Он помнил, что было очень много крови. Что София с каждой секундой становилась всё бледнее, а из её взгляда постепенно исчезала осмысленность. Лекарь (вся его серая мантия была вымазана кровью) ничего не говорил, даже прекратил свою бессмысленную, жутко раздражающую возню и покачал головой со вздохом. «Она умирает, — понял Хельмут как-то резко, внезапно, будто понимал это всю жизнь, — она умирает, и с этим ничего нельзя сделать». Он знал, что кровь можно остановить почти всегда, забинтовать, наложить жгут, но это в битве, на войне, а здесь… Бессмысленно. Поздно.[12]
Он держал её за руку, потом обнял за хрупкие, ещё чуть вздрагивающие плечи и, не боясь испачкаться кровью, прижал к себе. В глубине души надеясь, что своей нежностью, своей любовью и заботой ещё можно спасти её, провёл рукой по спутанным волосам, коснулся губами лба, покрытого испариной. Но она всё равно уходила от него — и ему ничего не оставалось, кроме как отпустить. И когда София перестала тихонько трястись, когда Хельмут осознал, что больше не чувствует слабого биения её сердца рядом с собой… Наверное, он сам умер в тот момент. И дальше вместо него жила просто пустая оболочка, тень.

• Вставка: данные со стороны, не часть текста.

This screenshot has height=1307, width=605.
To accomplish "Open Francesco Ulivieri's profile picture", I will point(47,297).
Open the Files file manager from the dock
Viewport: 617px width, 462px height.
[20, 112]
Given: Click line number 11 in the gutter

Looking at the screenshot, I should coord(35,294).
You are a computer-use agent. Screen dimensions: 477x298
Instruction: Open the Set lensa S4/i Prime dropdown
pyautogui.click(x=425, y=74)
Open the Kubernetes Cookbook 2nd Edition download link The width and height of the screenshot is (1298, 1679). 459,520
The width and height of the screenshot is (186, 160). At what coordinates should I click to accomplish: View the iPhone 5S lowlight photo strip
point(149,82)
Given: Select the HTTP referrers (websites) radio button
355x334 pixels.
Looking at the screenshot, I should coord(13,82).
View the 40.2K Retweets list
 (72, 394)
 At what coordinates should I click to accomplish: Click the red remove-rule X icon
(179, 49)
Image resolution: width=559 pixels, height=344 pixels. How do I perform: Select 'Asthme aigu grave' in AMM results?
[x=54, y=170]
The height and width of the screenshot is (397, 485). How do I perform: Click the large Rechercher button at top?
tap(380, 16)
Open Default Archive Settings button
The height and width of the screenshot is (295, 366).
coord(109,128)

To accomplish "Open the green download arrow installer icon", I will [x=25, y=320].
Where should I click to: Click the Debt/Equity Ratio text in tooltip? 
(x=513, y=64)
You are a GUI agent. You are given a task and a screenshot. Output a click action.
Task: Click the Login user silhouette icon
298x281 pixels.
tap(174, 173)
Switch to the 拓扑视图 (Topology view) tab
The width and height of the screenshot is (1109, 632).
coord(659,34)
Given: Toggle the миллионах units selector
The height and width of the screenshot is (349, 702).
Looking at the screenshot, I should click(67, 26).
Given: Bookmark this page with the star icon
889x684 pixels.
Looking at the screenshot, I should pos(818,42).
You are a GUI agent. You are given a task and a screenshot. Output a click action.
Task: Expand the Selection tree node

А душа его отправилась вслед за душой любимой жены.
И какие были её последние слова, сказанные ему, какие были его слова, что она услышала в последний раз, — он не помнил.
Он вышел взглянуть на сына, наверное, через полчаса после того, как София умерла. Хельга, испуганная и взволнованная, прижала к себе маленький свёрток, из которого доносился тихий плач, и уставилась на брата огромными от страха глазами, полными слёз.
— Я могу хотя бы посмотреть на своего сына? — просипел Хельмут, чувствуя, как его колотит, как сердце бешено стучит о рёбра, как кровь бьёт по вискам… Наверное, и руки у него сейчас трясутся, и в целом выглядит он действительно пугающе. — Не бойся, я…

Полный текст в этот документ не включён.